The images from the West Coast in late 2018 were terrifying: apocalyptic wildfires, with flames soaring hundreds of feet and racing through towns and neighborhoods destroying homes. Still, some houses survive because their owners took critical preventative steps beforehand. What can you do to spare your home?
Create a safe zone free from fuel
Fires need fuel and air to burn. You can’t deprive a fire of oxygen, but you can limit the amount of fuel available to an advancing wildfire. The following steps can help protect your home.
- Experts advise limiting the available sources of fuel within a 100-foot zone of your house.
- Within 30 feet of your home, install hard scapes and paths to cut back on available fuel and create firebreaks. Keep shrubbery low and plant boxwoods, hydrangeas and azaleas, which are more fire-resistant than plants such as hollies. Use gravel and stone bedding instead of bark mulch. Don’t keep firewood stacked against the house; in addition to providing fuel for fires, it attracts termites.

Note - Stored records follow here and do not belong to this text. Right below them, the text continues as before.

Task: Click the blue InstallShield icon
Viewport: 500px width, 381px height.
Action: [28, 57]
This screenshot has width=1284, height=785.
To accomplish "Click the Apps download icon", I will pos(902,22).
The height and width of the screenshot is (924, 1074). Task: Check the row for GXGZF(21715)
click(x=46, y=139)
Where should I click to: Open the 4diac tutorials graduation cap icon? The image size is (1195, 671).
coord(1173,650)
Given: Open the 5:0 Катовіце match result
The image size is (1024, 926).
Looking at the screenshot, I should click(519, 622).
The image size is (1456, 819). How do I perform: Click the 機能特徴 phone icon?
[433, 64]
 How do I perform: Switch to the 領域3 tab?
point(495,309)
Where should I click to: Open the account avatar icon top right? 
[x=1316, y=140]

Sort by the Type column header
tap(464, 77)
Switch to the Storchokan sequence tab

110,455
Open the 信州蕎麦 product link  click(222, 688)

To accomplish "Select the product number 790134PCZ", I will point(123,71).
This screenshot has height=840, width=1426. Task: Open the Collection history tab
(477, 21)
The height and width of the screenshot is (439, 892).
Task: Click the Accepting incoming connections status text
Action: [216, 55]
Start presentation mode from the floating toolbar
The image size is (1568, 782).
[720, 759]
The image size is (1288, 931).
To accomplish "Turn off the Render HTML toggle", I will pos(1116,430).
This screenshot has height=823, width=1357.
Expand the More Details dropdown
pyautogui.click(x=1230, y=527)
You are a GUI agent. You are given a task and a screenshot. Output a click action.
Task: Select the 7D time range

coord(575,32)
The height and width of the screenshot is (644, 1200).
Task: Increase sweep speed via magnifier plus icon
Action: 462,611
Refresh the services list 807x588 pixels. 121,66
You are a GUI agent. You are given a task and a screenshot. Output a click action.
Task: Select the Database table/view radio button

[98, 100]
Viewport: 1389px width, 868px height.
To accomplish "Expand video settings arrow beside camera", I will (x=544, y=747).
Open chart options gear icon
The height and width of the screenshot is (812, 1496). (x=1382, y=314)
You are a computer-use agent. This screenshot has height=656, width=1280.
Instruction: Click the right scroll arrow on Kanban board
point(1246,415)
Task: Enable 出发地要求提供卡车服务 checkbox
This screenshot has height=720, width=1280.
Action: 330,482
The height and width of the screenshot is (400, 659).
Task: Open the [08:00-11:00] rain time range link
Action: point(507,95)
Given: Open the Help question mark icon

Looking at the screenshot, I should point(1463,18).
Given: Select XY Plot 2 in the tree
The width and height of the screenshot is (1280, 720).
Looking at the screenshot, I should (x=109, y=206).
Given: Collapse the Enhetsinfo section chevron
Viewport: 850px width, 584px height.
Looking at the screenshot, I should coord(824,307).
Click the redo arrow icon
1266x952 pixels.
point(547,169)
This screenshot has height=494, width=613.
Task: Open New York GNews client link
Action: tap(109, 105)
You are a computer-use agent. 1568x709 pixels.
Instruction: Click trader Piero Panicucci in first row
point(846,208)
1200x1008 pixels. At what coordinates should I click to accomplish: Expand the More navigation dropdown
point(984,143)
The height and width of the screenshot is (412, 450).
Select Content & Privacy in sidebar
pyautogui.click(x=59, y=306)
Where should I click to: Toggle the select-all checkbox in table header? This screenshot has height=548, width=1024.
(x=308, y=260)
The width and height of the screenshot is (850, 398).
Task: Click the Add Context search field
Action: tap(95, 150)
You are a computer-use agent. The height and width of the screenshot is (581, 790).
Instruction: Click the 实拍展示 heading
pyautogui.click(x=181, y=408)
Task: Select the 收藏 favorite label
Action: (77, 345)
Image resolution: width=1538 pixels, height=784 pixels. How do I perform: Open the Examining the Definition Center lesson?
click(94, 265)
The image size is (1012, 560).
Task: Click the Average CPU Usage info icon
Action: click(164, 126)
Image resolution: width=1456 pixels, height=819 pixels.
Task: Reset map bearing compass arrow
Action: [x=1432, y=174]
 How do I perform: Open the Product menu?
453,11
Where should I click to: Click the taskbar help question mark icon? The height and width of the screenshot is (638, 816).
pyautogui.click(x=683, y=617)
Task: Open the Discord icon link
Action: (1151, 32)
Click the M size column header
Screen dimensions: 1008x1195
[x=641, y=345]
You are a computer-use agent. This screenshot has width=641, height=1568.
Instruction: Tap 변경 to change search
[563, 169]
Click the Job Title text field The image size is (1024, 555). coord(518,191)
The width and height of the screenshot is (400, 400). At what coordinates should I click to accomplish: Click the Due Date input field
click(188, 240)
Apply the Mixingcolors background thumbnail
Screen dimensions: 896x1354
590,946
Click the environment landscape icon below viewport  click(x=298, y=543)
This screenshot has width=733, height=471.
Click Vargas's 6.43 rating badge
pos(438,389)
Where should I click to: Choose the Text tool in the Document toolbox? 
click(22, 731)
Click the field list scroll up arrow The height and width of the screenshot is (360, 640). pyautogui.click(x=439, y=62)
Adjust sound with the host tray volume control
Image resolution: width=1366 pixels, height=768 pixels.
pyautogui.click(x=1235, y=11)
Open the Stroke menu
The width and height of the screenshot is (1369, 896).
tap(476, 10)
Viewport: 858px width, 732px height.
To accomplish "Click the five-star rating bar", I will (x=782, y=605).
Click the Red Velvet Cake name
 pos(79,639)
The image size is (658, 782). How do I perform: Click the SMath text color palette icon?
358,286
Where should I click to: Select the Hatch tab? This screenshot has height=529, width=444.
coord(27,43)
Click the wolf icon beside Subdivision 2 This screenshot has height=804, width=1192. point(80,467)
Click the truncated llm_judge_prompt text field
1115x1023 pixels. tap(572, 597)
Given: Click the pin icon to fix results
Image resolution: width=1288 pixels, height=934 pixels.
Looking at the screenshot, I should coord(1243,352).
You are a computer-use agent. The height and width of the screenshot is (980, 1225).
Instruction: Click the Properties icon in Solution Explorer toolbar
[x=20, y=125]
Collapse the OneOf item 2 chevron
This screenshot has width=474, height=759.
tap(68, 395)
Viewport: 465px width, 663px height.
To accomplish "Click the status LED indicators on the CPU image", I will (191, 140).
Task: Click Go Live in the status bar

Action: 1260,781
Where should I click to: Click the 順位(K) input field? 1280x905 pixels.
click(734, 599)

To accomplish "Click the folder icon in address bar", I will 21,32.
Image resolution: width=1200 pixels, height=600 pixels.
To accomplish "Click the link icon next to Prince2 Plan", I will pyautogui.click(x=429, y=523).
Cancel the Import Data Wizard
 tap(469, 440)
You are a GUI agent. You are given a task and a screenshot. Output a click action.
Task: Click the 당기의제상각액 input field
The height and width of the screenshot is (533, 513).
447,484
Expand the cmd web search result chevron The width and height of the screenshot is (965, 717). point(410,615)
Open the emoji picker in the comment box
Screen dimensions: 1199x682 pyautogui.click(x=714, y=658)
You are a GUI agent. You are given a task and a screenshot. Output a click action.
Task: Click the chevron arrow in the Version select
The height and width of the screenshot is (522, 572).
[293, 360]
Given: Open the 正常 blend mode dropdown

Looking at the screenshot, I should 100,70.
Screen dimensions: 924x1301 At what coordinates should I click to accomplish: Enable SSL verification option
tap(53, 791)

- Cut down high grasses at the fringes of your property. Keep your lawn cut regularly and watered often. If wildfires are in your area, run your sprinkler system every few hours until the danger passes.
- Remove wild trees that are high in oil content. Cedars, other junipers, eucalyptus and pines are torches just waiting to be lit.
- Maintain trees that are less likely to burn, such as hardwoods like aspens and oaks. Keep the lower limbs cut back and thinned out and remove undergrowth beneath trees. Wild shrubs, grasses, weeds and deadwood provide the fuel for fires to spread up into trees.
Safeguarding your roof from fire
Often houses catch on fire when flying embers land on the roof or other vulnerable areas. To minimize this risk:
- Keep your gutters free from leaves, pine needles and debris, all of which are dry tender.
- Install wire mesh screens on roof vents to prevent flying embers from entering your attic.
- Consider replacing wood shakes and asphalt or composition shingles on your roof with slate, tile or standing metal seam roofs, all of which are more fire-resistant. (Metal roofs also shed accumulated snow more readily than other roofs.)